>>>
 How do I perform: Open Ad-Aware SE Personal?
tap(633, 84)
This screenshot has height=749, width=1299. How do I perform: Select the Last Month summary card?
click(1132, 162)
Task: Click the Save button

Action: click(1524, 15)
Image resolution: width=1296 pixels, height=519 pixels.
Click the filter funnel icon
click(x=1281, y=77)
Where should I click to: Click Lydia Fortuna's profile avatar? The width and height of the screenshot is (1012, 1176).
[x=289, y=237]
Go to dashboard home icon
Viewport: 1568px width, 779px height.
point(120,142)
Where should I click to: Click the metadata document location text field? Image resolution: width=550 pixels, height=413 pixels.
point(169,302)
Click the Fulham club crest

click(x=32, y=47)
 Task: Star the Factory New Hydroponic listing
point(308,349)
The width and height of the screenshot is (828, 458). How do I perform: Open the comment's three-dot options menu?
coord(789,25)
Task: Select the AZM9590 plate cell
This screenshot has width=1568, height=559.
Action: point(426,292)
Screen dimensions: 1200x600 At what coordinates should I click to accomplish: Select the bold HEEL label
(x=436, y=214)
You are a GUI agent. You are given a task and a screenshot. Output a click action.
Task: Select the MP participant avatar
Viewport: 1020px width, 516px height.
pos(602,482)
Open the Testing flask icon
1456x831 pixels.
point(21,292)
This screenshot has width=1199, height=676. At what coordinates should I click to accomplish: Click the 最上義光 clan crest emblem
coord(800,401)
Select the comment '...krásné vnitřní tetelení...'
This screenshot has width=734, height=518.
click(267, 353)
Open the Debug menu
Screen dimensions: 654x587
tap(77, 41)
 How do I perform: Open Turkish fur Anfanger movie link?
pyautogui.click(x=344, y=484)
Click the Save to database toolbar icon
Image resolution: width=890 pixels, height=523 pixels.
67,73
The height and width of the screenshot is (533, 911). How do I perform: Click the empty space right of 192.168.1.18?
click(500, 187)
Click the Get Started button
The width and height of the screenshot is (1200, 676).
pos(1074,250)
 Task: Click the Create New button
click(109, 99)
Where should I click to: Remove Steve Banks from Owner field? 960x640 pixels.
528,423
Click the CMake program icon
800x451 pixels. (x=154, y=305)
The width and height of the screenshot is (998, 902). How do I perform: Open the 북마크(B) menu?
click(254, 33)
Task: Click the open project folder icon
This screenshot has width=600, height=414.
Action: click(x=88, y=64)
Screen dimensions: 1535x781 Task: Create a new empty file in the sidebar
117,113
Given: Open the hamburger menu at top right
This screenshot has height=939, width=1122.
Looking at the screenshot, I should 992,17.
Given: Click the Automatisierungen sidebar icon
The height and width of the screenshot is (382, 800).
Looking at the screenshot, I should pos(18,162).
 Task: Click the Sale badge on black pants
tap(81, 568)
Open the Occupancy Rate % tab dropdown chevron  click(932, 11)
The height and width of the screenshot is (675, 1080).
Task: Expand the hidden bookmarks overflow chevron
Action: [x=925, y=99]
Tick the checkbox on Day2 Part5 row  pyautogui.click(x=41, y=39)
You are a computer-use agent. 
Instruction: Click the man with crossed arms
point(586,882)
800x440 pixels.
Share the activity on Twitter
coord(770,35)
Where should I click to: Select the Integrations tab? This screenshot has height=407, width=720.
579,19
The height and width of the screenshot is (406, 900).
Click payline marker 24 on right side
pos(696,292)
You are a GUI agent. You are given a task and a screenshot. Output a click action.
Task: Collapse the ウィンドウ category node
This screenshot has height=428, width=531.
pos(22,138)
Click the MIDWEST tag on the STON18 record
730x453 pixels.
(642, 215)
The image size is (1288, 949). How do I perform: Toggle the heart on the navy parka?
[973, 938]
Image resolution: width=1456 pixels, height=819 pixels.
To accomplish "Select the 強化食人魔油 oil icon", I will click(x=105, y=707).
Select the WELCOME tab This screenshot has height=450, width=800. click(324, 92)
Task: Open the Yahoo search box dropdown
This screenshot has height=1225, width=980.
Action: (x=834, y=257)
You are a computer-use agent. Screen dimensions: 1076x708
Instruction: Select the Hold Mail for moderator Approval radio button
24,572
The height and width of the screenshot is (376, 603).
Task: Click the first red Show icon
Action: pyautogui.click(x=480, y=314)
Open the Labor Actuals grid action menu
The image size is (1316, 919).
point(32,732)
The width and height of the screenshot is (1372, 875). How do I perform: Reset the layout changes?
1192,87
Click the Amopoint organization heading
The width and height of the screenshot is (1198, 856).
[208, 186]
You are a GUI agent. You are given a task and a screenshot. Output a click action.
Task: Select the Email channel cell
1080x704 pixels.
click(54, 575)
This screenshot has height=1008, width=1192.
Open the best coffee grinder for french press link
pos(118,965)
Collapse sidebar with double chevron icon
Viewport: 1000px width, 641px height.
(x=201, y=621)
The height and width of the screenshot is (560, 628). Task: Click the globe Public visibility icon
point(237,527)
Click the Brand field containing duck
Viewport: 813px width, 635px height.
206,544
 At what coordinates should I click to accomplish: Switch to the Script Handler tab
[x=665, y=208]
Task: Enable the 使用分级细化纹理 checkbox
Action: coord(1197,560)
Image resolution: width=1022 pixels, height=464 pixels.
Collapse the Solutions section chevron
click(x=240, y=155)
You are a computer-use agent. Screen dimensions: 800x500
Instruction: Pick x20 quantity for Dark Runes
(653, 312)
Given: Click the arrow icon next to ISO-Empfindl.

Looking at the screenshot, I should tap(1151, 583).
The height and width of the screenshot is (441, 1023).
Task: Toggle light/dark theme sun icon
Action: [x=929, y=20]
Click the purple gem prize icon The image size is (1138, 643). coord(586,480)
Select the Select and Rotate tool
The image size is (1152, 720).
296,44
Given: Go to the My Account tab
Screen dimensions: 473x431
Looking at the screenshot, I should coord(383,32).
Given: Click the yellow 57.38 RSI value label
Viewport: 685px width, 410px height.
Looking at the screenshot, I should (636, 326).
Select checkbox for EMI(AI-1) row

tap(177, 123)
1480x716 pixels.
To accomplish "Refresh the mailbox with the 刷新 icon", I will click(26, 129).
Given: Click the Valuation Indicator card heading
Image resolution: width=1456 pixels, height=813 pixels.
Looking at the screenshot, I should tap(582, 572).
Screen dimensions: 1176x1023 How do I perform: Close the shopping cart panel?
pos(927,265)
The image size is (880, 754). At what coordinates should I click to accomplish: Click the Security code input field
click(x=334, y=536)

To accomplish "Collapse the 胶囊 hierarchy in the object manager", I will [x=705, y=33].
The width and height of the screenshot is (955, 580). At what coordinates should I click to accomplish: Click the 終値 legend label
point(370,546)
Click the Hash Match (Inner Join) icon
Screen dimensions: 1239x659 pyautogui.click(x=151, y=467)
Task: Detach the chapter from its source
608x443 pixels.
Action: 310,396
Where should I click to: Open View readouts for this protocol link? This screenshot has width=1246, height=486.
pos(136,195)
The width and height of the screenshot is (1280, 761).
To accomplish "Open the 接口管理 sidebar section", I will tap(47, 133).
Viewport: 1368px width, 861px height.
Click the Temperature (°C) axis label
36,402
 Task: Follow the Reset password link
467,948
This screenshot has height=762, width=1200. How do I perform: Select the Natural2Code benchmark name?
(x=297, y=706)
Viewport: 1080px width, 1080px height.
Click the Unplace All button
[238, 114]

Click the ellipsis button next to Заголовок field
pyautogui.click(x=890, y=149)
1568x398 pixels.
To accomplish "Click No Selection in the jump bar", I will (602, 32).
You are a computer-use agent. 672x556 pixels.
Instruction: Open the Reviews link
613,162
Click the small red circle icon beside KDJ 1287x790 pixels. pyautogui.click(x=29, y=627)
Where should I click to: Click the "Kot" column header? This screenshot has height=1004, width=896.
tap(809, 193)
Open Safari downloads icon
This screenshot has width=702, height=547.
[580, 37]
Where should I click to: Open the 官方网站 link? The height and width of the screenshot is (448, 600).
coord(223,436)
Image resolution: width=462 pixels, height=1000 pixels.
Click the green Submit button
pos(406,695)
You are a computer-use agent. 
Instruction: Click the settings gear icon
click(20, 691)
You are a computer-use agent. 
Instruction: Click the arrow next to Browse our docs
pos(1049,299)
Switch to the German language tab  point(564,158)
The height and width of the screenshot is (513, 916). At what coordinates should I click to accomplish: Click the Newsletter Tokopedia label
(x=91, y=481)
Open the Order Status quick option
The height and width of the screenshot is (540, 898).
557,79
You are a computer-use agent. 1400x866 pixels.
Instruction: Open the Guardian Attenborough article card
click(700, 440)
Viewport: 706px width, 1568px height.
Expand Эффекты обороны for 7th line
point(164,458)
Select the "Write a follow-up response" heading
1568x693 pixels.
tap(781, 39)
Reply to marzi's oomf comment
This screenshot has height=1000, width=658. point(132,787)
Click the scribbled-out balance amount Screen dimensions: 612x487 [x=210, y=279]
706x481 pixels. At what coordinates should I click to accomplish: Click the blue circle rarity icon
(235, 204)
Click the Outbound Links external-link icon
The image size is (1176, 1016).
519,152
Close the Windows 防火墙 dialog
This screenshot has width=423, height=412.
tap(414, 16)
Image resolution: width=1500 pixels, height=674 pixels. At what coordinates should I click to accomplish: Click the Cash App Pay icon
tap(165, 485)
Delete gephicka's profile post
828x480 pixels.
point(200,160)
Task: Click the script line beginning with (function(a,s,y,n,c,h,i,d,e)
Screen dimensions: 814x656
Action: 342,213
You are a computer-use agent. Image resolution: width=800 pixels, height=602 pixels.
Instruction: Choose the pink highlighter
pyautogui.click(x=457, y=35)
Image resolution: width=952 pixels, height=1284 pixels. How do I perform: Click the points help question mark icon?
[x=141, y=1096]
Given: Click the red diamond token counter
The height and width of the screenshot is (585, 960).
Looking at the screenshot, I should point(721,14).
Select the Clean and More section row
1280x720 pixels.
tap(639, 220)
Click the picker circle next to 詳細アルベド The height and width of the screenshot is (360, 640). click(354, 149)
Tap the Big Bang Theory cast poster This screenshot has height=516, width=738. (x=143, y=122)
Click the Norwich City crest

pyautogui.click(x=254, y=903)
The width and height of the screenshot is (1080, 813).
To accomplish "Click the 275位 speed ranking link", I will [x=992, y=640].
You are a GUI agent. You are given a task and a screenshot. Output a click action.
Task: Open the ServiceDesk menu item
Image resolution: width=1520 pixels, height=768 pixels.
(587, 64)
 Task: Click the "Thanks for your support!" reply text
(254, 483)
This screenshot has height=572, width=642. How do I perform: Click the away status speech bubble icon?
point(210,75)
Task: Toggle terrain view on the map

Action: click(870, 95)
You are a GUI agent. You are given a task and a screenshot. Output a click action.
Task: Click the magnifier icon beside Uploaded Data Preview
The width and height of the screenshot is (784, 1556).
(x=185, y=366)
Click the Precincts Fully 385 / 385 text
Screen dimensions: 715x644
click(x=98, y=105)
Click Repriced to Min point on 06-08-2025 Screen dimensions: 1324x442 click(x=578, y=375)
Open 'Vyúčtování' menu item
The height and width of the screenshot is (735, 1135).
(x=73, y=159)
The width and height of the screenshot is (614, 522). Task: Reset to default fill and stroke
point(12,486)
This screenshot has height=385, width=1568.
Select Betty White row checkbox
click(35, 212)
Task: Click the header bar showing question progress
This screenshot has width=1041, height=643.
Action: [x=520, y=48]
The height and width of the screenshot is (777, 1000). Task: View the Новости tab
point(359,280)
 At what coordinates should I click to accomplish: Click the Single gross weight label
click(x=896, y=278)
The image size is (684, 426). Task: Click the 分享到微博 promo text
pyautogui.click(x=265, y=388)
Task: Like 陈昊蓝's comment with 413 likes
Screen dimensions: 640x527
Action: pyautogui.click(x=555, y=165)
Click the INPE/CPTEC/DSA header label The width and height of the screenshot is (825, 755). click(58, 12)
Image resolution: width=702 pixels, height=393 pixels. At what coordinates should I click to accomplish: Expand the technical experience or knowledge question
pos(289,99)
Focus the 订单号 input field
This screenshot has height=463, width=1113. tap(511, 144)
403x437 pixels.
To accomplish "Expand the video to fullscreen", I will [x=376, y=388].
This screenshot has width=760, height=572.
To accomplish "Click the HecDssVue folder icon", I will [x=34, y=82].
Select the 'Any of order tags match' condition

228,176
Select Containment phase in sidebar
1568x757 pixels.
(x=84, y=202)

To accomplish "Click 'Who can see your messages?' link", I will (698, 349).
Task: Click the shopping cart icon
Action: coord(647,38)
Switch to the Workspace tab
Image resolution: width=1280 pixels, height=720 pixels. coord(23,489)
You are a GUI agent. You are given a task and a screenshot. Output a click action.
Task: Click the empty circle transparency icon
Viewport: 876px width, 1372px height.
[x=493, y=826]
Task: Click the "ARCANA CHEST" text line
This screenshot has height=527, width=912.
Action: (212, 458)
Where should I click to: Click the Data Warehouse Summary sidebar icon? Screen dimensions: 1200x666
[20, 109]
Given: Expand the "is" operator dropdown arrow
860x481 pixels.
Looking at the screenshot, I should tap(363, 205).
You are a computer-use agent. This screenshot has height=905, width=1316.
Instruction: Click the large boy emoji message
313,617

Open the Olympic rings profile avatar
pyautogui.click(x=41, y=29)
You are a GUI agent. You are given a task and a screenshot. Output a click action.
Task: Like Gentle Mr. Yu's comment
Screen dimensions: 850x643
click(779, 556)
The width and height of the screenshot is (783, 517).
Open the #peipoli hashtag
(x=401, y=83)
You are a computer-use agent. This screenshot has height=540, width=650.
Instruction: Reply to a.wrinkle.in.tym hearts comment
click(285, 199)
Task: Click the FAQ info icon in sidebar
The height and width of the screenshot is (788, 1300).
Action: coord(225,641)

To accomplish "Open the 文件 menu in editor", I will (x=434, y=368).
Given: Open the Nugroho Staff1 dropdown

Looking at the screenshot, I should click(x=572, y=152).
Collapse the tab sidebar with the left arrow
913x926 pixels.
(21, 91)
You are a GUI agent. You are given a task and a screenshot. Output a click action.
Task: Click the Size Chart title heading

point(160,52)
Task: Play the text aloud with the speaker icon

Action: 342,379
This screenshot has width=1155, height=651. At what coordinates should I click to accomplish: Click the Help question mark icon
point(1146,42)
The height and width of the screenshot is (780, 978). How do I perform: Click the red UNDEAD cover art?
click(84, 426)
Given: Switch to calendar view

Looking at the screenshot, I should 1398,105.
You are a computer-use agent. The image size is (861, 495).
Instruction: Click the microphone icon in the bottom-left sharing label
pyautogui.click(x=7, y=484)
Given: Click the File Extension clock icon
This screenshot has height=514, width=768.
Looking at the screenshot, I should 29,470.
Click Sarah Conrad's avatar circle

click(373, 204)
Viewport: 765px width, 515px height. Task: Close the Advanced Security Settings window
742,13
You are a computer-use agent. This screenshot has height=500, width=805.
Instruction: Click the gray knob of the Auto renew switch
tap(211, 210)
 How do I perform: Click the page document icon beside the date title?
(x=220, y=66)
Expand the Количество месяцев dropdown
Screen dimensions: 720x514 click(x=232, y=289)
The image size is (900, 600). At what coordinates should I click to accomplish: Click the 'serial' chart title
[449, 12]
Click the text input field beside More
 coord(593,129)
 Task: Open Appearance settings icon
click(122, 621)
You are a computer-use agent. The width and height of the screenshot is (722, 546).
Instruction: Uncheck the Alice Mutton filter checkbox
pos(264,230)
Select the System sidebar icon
<<<
Task details: In the records above, find the lines containing "cell" and copy them.

Answer to this exercise:
Task: Select the AZM9590 plate cell
Task: Select the Email channel cell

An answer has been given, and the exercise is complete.